== RAW DATA ==
Segment Open

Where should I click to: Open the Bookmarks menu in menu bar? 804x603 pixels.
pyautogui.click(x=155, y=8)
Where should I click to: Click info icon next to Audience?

Segment Closed
Segment Open

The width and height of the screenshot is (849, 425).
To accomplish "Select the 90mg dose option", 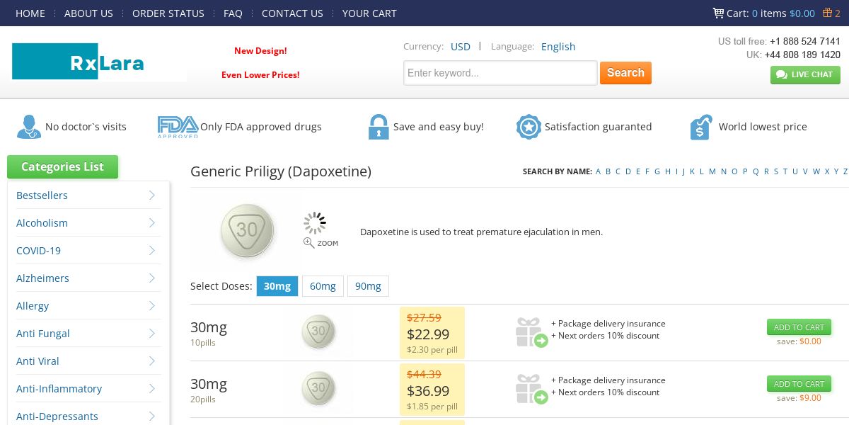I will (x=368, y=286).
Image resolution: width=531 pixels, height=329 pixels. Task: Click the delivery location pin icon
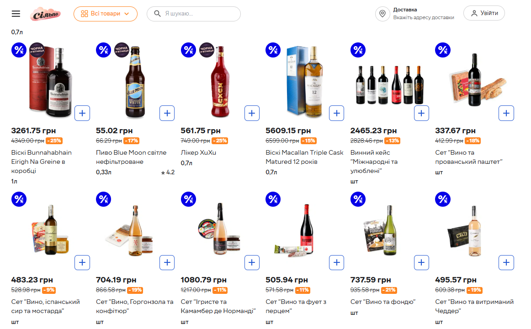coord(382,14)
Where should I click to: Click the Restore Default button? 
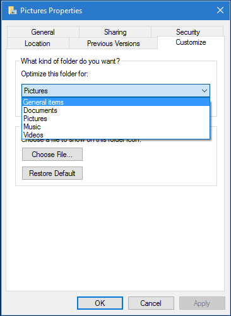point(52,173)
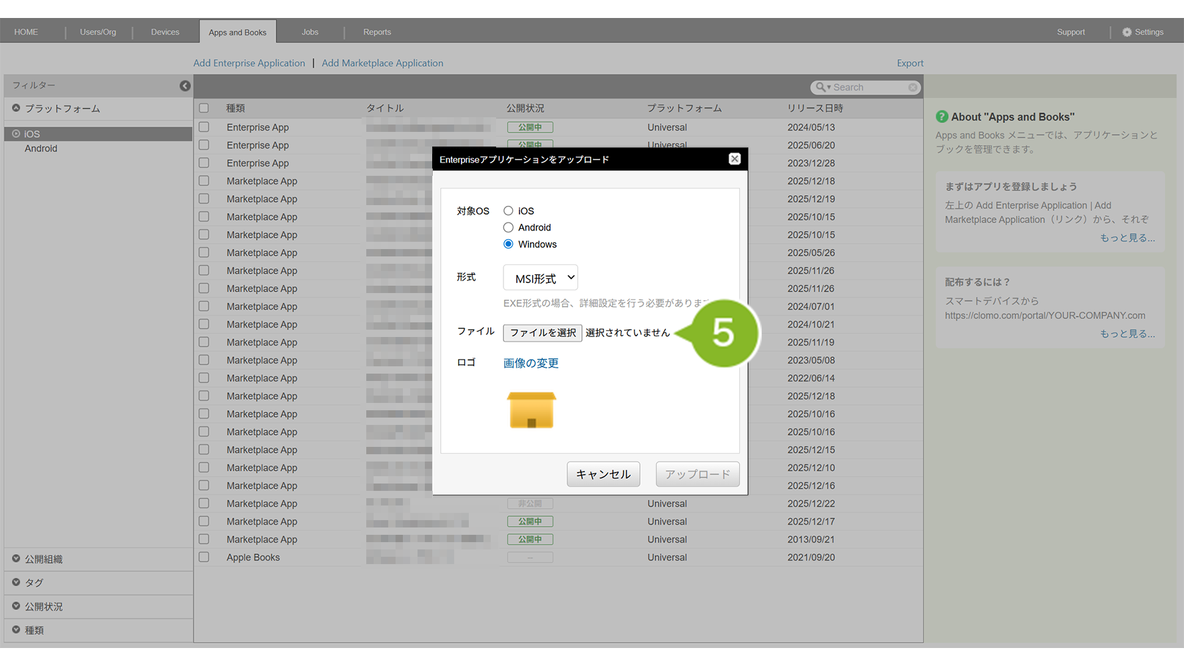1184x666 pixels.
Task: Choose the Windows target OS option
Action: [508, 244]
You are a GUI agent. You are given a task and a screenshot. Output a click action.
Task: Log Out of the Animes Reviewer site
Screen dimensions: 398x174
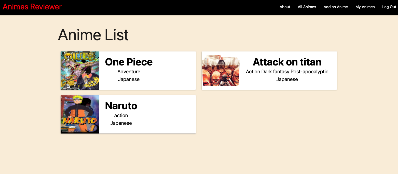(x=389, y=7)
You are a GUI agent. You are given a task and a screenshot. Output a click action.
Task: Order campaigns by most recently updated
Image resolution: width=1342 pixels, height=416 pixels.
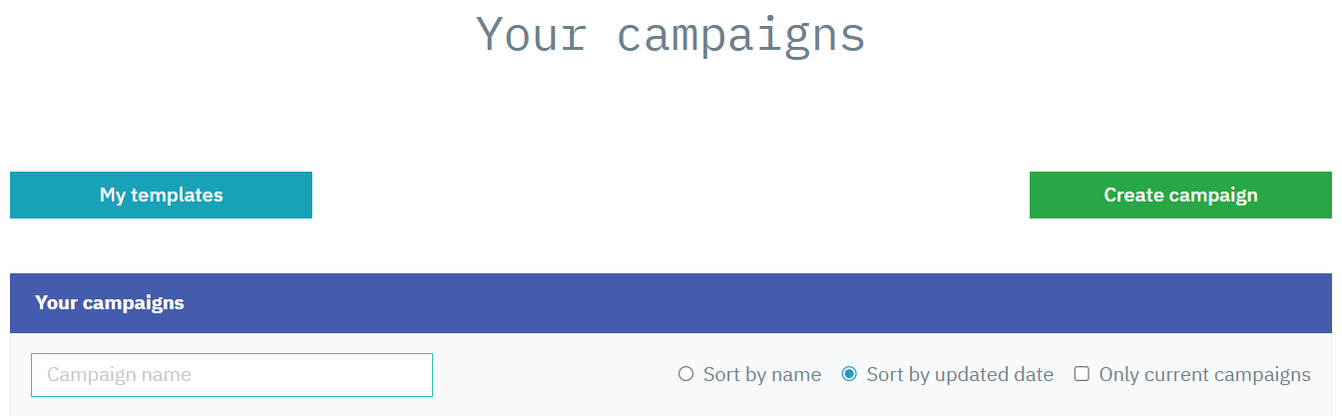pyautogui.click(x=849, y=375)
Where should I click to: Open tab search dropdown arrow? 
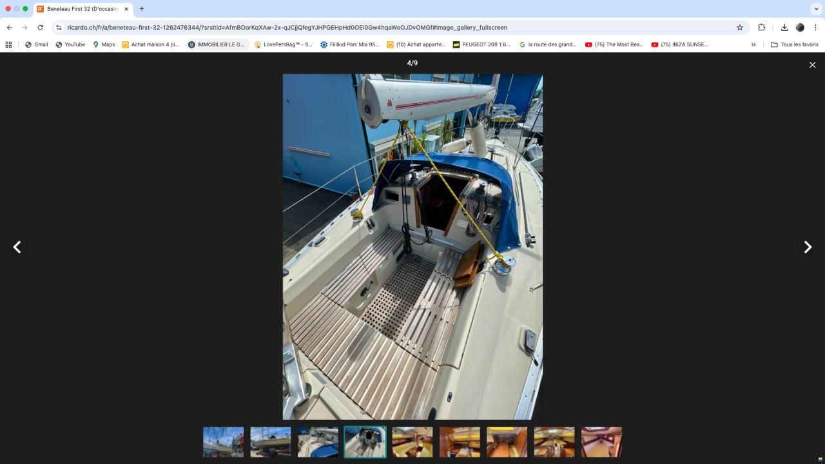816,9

Segment Closed
Segment Open

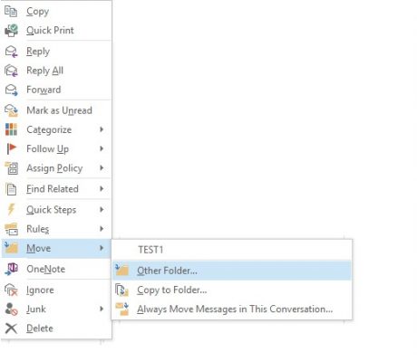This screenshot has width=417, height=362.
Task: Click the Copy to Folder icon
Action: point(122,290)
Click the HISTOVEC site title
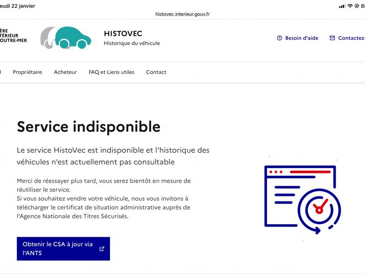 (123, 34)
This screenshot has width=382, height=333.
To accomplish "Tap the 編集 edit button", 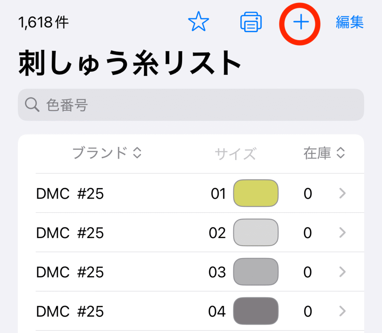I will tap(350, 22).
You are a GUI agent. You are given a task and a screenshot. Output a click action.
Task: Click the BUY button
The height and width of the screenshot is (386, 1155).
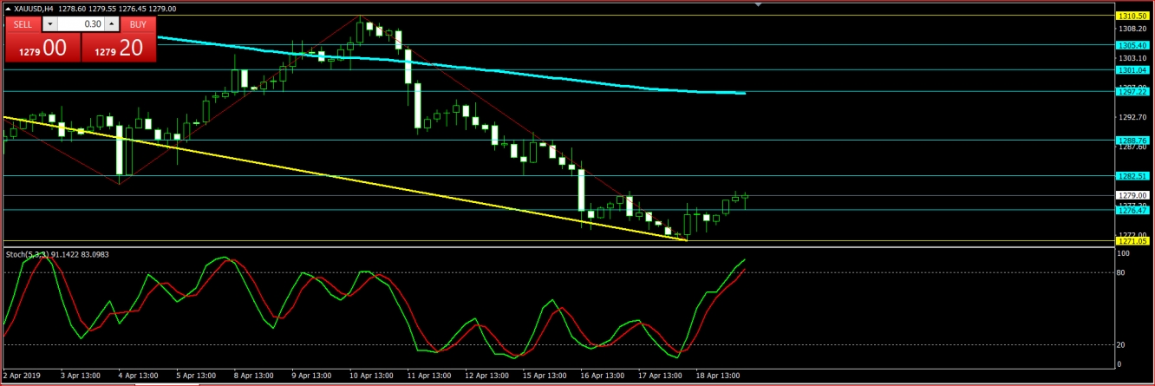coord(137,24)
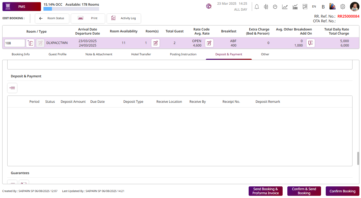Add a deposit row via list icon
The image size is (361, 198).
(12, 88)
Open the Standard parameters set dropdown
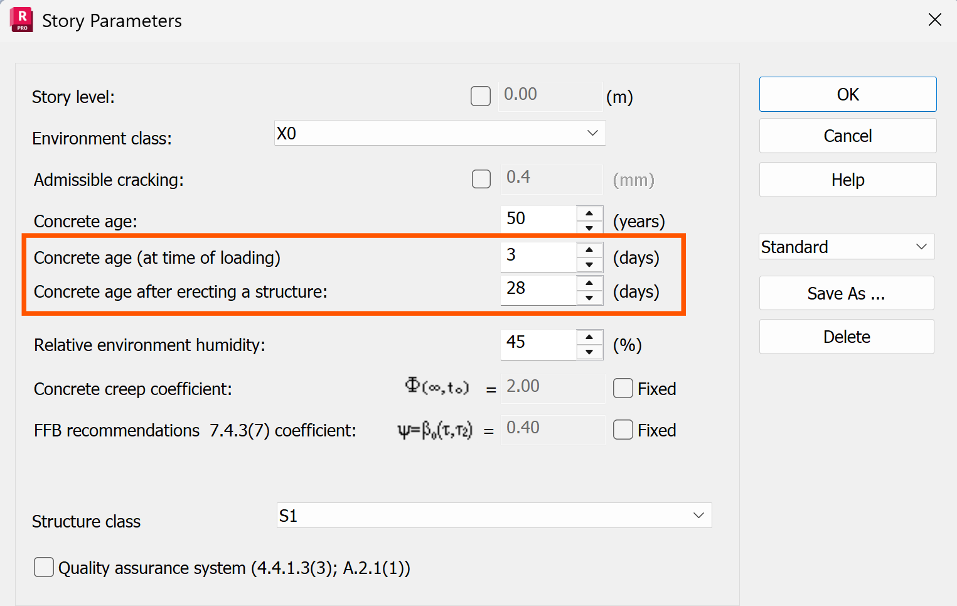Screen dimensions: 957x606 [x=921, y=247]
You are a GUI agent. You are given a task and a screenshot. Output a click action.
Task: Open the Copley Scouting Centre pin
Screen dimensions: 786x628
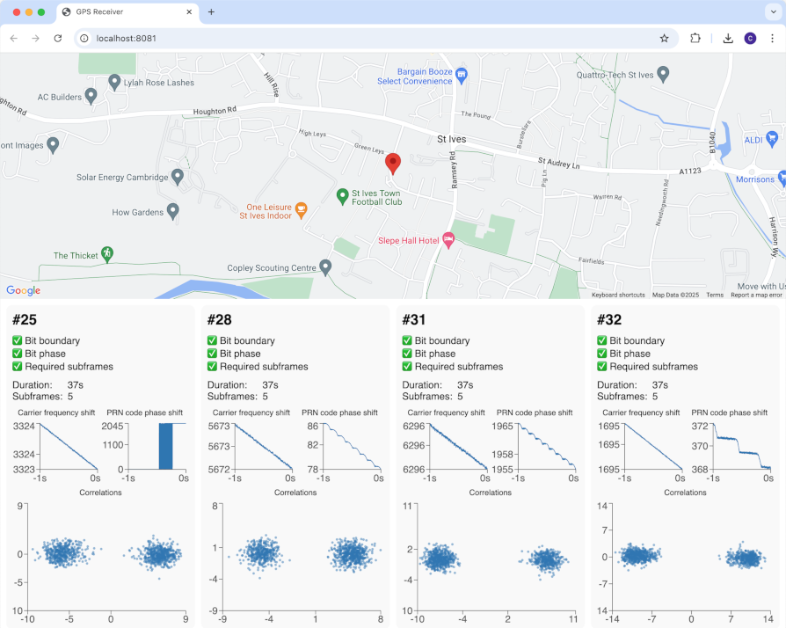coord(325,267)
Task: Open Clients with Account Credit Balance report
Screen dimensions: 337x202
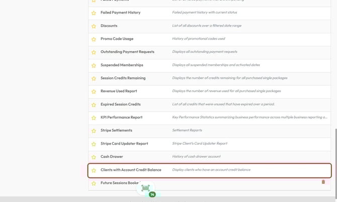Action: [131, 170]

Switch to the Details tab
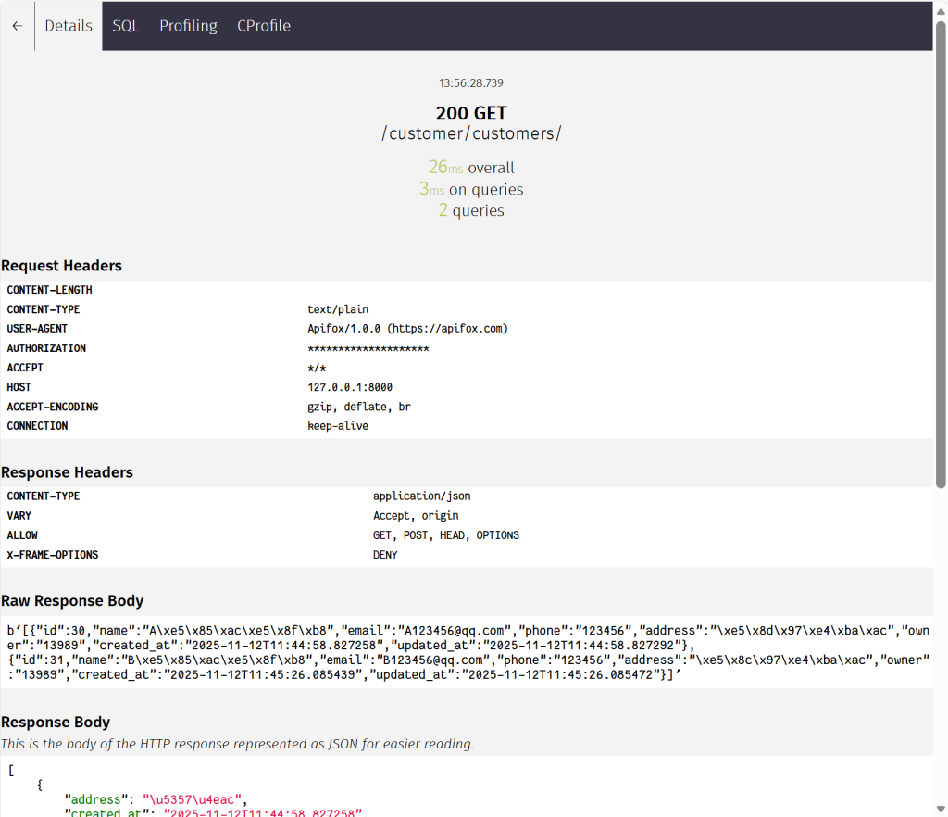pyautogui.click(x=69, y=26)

Segment Closed

== DIRECTIONS FOR THIS TASK ==
Only the lines above from the line containing "Where should I click to: Open the" through the line containing "Where should I click to: Click info" should be retyped, exactly and with both ends included.

== SOLUTION TO THE PROBLEM ==
Where should I click to: Open the Bookmarks menu in menu bar? 804x603 pixels.
pyautogui.click(x=155, y=8)
Where should I click to: Click info icon next to Audience?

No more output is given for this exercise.